Демосфен сфокусировался на чем-то и некоторое время задыхался, как вытащенная на берег рыба.
— Д-д-д-демос, — сказал он. — Д-д-д-демосфен.
Филип хлопнул в ладоши.
— Получилось, — сказал он. — Ладно, это уже хорошо, мы делаем успехи. Еще раз — теперь чуть помедленнее, но более бегло.
Демосфен, разумеется, так и не произнес свою речь. Филиппу заставил его произнести собственное имя, имя отца, названия города и демы, а затем выпустил на волю.
— Однако я разочарован, — сказал он, когда Демосфен уселся на место и принялся изучать землю между ногами. — Я надеялся услышать речь Демосфена с самого начала переговоров. Тебе следует вернуться попозже, когда ты почувствуешь себя лучше.
Посольство отправилось домой. Я остался.
Я ничего такого не замышлял, видят боги. Никогда прежде я не выказывал никакого намерения покинуть Аттику, совсем наоборот. Я не был несчастлив дома, и работа в Македонии не казалась мне такой уж чудесной. С другой же стороны, не было никаких причин возвращаться — ни родственников (во всяком случае, с которыми можно поговорить), ни долгов, ни обязательств. Я будто бы умер и заново родился.
В тот же день, чуть позже, я оказался в повозке, направлявшейся в сторону деревни Миеза. Это была большая крестьянская телега, у которой скрипело заднее правое колесо. В телеге со мной сидели Леонид и Александр, которого я уже знал, сыновья Пармениона Филота и Никанор, еще один мальчик по имени Менипп, от которого у меня в памяти не осталось ничего, кроме имени, и, наконец, директор школы Лисимах.
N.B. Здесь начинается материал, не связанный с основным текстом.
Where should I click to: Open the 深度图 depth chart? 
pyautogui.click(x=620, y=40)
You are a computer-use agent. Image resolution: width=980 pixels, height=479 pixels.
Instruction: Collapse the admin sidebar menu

Мы ехали до самого вечера в гробовой тишине — никто не решался открыть рот в присутствии незнакомца (меня) — и остановились на ночь в маленькой удобной таверне примерно на полпути между Пеллой и Миезой. Трактирщик, узрев нас и двух сопровождавших нас фракийских всадников, побелел как полотно и бросился внутрь; через несколько мгновений появились его жена и сын, не менее испуганные, и без единого слова принялись разгружать наше добро.